ReadPaper Blog
Humanoid-GPT: Scaling Data and Structure for Zero-Shot Motion Tracking
Humanoid-GPT addresses the agility–generalization trade-off in humanoid motion tracking by scaling both the training corpus and the policy architecture. The paper introduces a GPT-style causal Transformer trained through expert distillation on a 2B-frame retargeted motion corpus, showing that large-scale data, causal sequence modeling, and diversity-balanced sampling can produce stronger zero-shot whole-body control.
Source: Humanoid-GPT: Scaling Data and Structure for Zero-Shot Motion Tracking

The Problem: Motion Brain Too Small
The paper frames humanoid motion tracking as a generalization problem for embodied agents: a humanoid should robustly execute whole-body behaviors under unseen tasks, styles, and motion distributions. Prior trackers are described as typically shallow MLP policies trained on small motion corpora, often around millions rather than billions of frames. The authors argue that these systems encounter an agility–generalization trade-off, where methods such as BeyondMimic and ASAP emphasize agile in-domain tracking while approaches such as TWIST and UniTracker generalize more broadly but struggle with highly dynamic actions. Humanoid-GPT claims this trade-off is not fundamental, but instead arises from insufficient scale and training designs that do not match the structure of online control. The central contribution is therefore a scaled tracker that combines a much larger motion corpus, a causal Transformer architecture, and a training recipe intended to preserve both dynamic precision and zero-shot transfer.

The Scale Move
The data strategy in the paper is to move humanoid tracking into a new scale regime by aggregating public and private motion sources into a unified corpus. The authors combine datasets including AMASS, LAFAN1, Motion-X++, PHUMA, and MotionMillion with large-scale in-house recordings, then apply filtering, segmentation, augmentation, and retargeting. The resulting corpus is described as approximately 2B G1-retargeted frames or tokens, more than 200 times larger than prior tracker training sets cited in the paper. Retargeting maps human motion into the 29-DoF joint space of the Unitree-G1 humanoid, while filtering removes motions with explicit object or environment interactions such as sitting on chairs, swimming, or stair climbing. The authors also apply time-warping augmentation by accelerating and decelerating sequences, aiming to increase temporal variability and improve robustness to different motion speeds.

The Model Choice
Humanoid-GPT’s model choice is motivated by the causal nature of real-time humanoid control. At deployment, the policy cannot rely on future reference frames, so the paper adopts a GPT-style Transformer with causal temporal attention rather than a non-causal sequence model. The model predicts per-joint PD targets from reference motion and proprioceptive observation histories, aligning the architecture with the online tracking constraint. The training pipeline first learns many PPO-based motion experts over motion clusters and then distills them into a single generalist Transformer policy through parallel DAgger-style supervision. This design is presented as a way to preserve expert-level tracking behavior while exploiting the scalability and sequence-modeling capacity of Transformers, which the authors contrast with shallow MLP trackers that saturate as data increases.

Why It Works
The paper emphasizes that simply increasing the number of motion clips does not guarantee useful generalization, because frequent motion styles can dominate large corpora and suppress rare but important behaviors. To address this, the authors introduce Harmonic Motion Embedding, or HME, as a compact representation for organizing motion diversity directly from raw motion sequences. HME is built by training Periodic Autoencoders to extract per-joint periodic amplitudes and frequencies, then aggregating statistics such as means and standard deviations into sequence-level embeddings. The paper applies K-Means clustering over these embeddings to create roughly 300 motion clusters, each used to train a PPO-based expert on a coherent subset of the corpus. The resulting sampling strategy is described as diversity-aware and distribution-balanced, supporting the paper’s claim that diversity and balance are both necessary for large-scale zero-shot tracking.

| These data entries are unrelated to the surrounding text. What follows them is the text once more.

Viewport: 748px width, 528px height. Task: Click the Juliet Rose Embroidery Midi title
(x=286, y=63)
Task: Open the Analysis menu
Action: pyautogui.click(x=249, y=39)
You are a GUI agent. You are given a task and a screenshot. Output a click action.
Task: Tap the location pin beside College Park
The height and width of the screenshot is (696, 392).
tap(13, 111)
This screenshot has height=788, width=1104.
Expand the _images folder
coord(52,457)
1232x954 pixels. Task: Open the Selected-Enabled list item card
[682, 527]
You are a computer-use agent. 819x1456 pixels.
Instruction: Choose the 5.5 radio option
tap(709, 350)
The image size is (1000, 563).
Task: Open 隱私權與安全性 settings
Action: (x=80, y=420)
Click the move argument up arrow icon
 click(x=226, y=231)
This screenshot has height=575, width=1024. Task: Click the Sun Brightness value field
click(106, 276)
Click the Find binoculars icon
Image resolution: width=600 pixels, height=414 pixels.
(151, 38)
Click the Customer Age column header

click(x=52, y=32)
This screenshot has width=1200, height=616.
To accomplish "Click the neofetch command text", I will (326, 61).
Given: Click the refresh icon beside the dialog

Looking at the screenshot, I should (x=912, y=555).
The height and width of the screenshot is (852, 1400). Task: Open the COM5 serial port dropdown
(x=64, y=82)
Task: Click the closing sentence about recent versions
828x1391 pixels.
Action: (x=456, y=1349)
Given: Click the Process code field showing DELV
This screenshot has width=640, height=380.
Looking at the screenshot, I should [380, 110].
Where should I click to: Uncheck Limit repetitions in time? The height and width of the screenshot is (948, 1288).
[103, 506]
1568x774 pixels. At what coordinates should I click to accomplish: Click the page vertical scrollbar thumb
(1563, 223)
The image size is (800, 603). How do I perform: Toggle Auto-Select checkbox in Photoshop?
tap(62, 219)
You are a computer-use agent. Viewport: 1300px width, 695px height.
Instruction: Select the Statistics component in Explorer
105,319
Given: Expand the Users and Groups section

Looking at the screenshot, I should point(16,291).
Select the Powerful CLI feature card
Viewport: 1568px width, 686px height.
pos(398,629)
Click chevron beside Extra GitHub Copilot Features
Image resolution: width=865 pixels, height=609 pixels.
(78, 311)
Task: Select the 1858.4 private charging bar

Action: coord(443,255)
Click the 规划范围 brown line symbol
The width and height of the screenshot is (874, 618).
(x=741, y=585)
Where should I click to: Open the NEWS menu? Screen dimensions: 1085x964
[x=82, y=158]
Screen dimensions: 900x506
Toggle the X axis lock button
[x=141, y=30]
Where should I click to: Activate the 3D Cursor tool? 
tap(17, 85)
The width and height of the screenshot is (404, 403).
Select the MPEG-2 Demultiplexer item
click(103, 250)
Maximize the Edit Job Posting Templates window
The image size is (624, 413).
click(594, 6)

Result: New Frontier, Same Chaos
The reported outcome is that Humanoid-GPT advances both agile tracking and zero-shot generalization within a single humanoid controller. The authors compare the system against related trackers such as HumanPlus, OmniH2O, ASAP, GMT, UniTracker, BumbleBee, TWIST, Any2Track, and SONIC, positioning Humanoid-GPT as a Transformer-based low-level tracker trained on 2.0B frames with both agility and zero-shot capability. The paper states that extensive experiments and scaling analyses show robust zero-shot generalization to unseen tasks while maintaining highly dynamic and complex motion tracking. It also claims support for real-time whole-body control and online retargeted unseen motions without fine-tuning. Beyond the specific system, the paper’s broader implication is a scaling law for humanoid motion tracking that relates performance to data scale and model capacity, suggesting a roadmap for future general-purpose whole-body control.